Exercise requirements | Reproduce every row below word for word, omitting the pictures.

▼

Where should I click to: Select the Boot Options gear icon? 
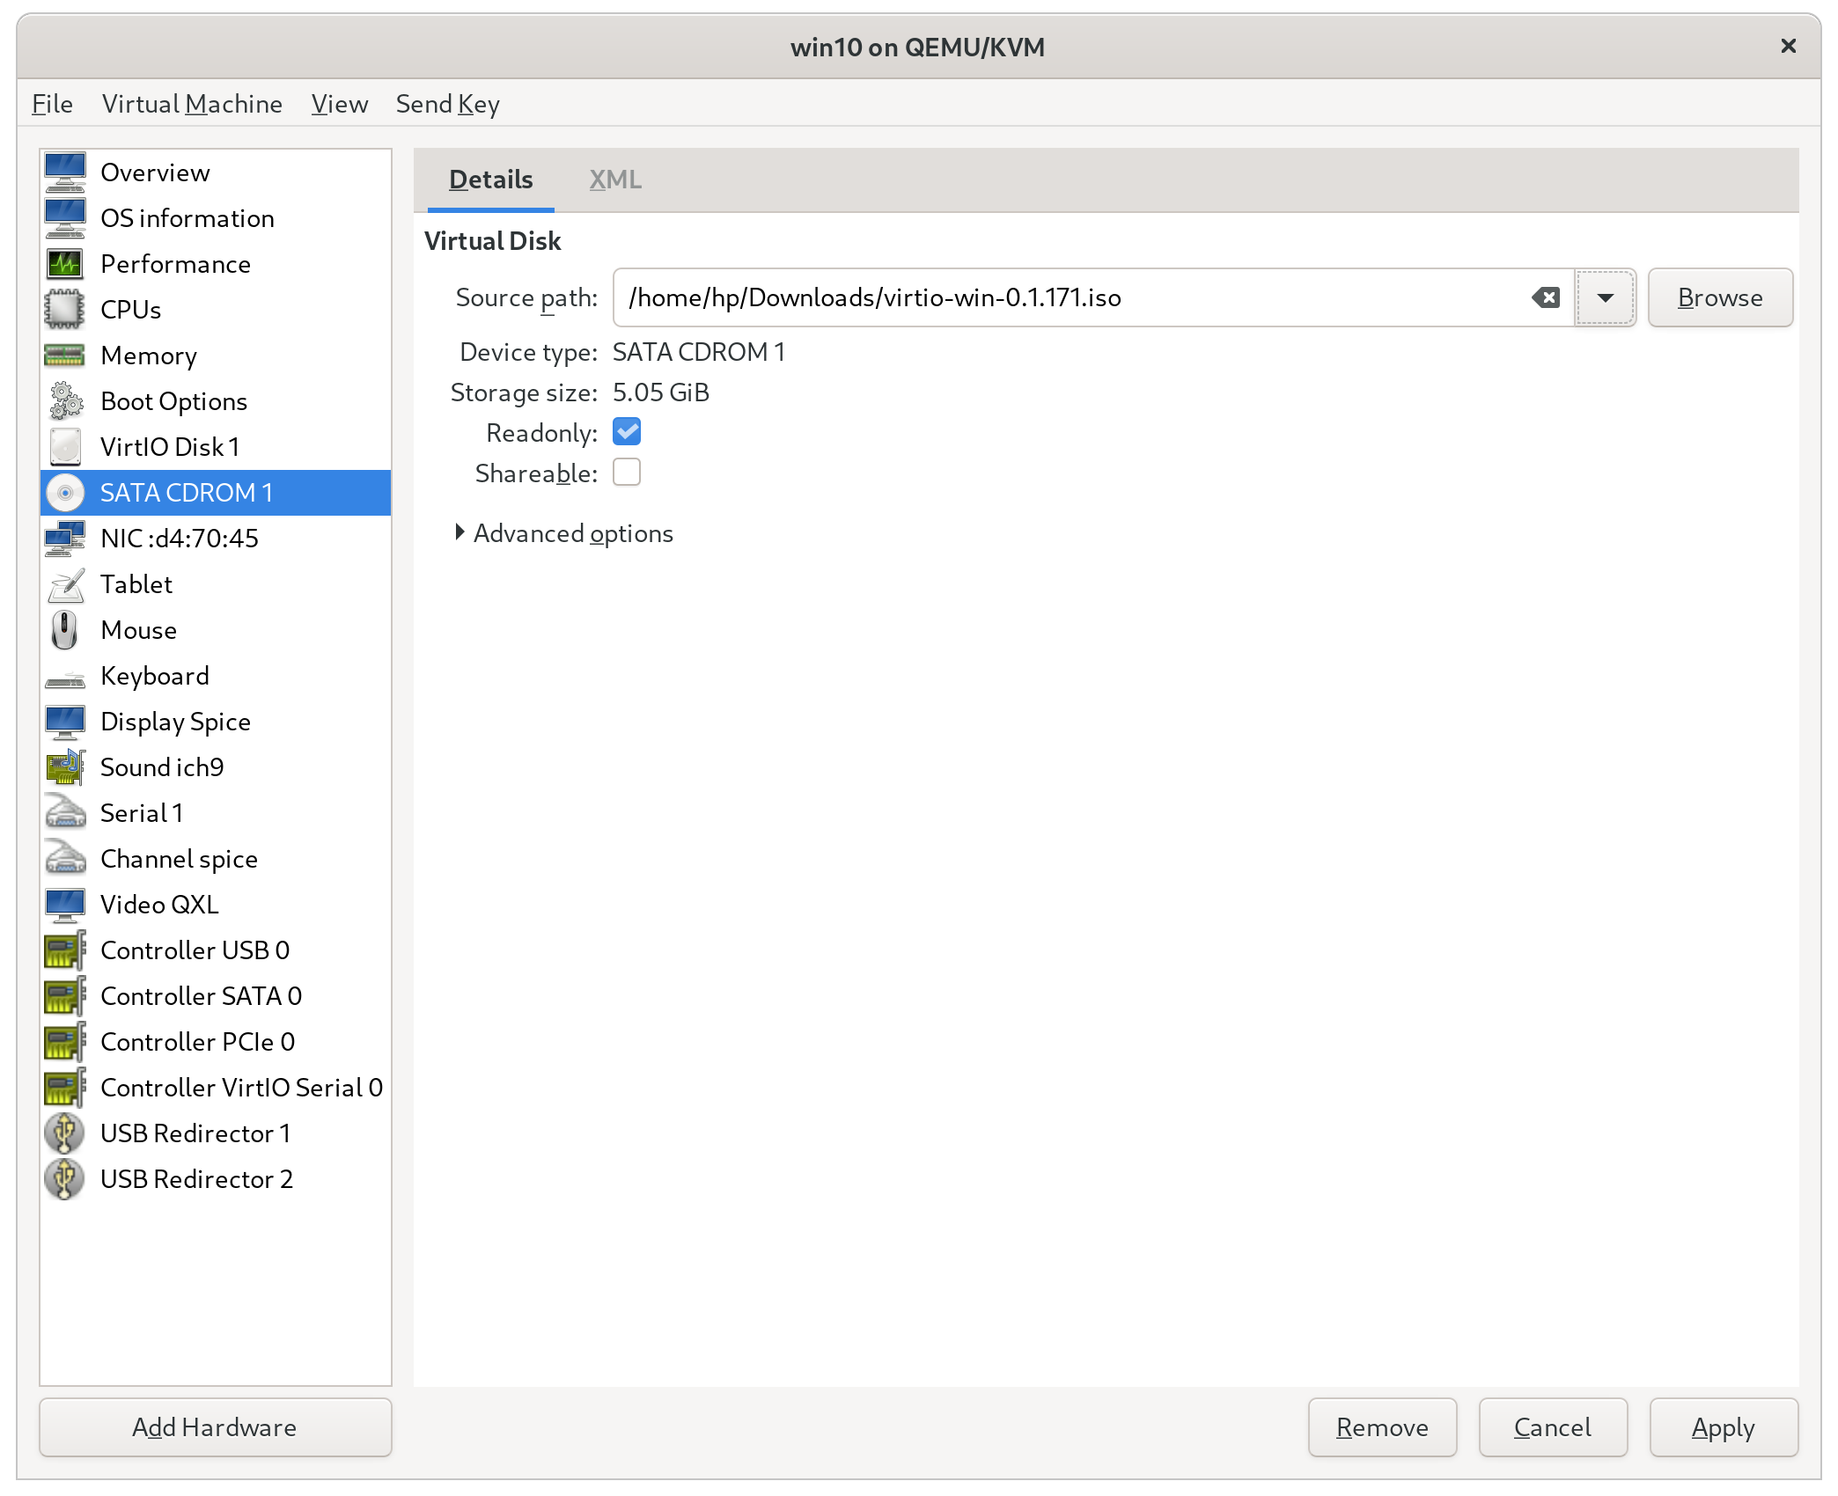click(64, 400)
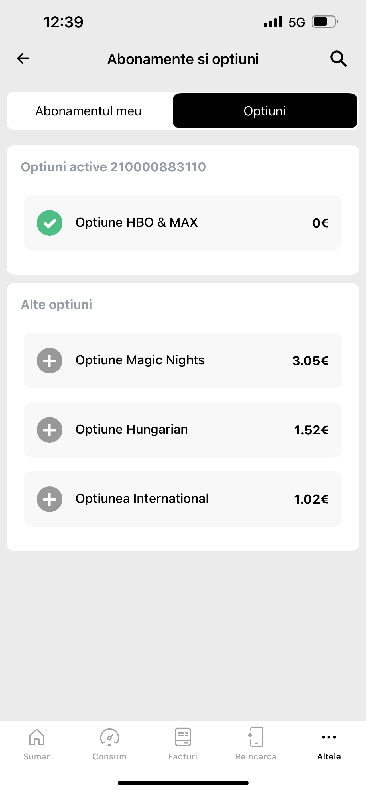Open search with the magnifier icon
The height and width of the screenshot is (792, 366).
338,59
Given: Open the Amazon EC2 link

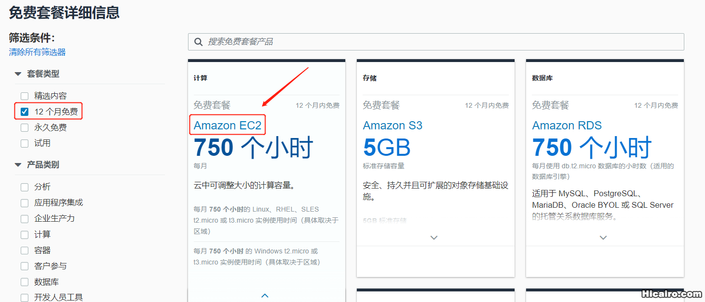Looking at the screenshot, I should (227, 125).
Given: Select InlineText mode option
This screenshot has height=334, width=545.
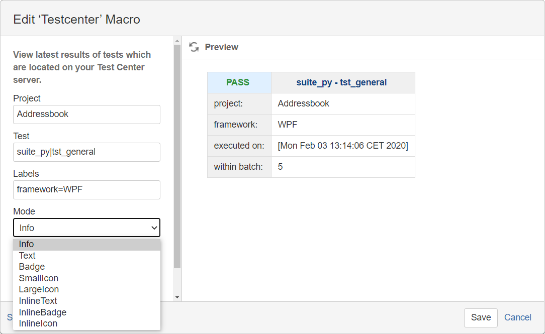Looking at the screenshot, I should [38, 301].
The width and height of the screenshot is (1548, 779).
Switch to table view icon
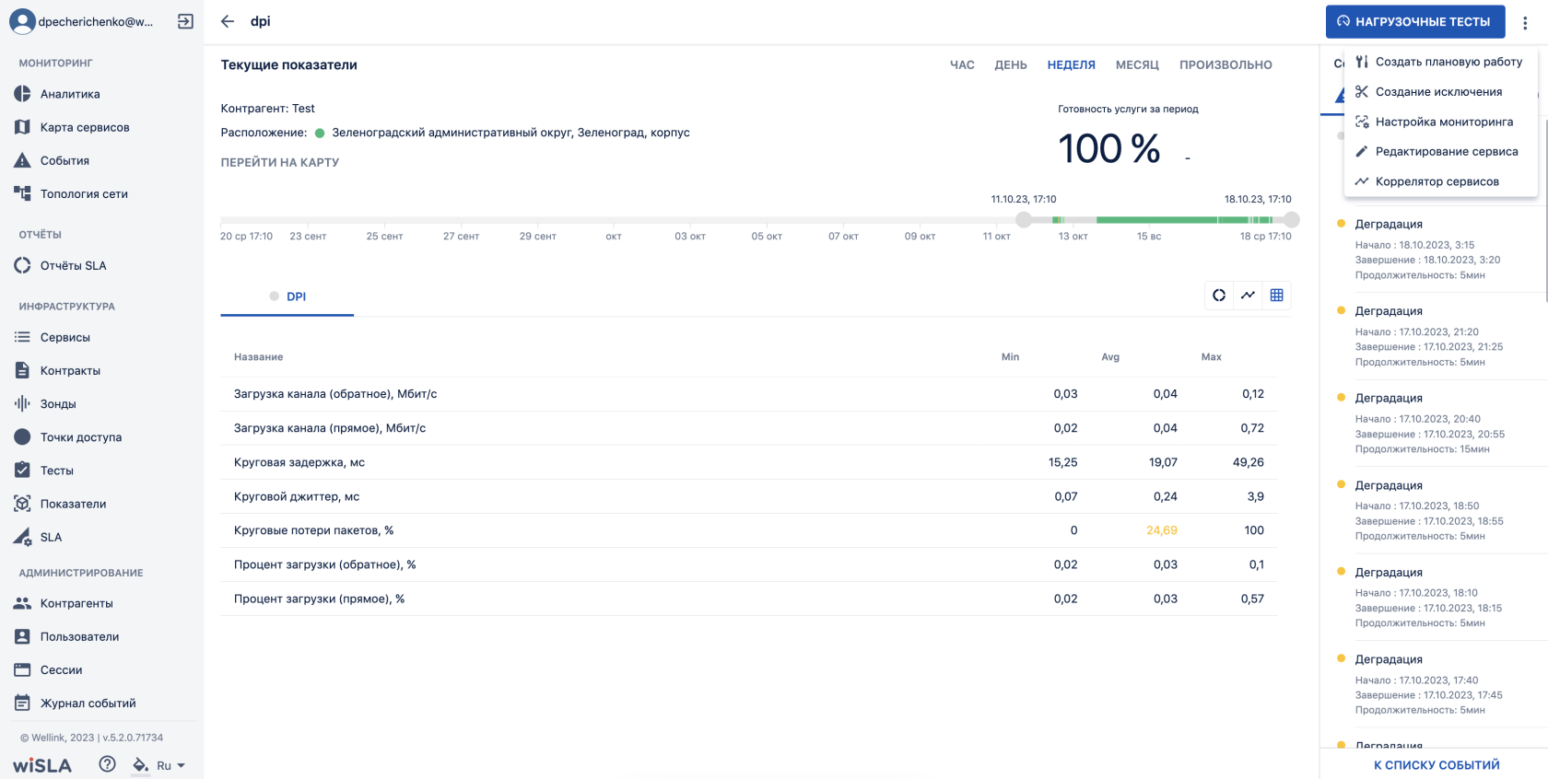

▲

Output for this task |
Where should I click to: Select the Boot Options gear icon? 
click(64, 400)
Open search with the magnifier icon
The height and width of the screenshot is (792, 366).
338,59
Given: Open the Amazon EC2 link

Looking at the screenshot, I should (227, 125).
Given: Select InlineText mode option
This screenshot has height=334, width=545.
Looking at the screenshot, I should [38, 301].
The width and height of the screenshot is (1548, 779).
Switch to table view icon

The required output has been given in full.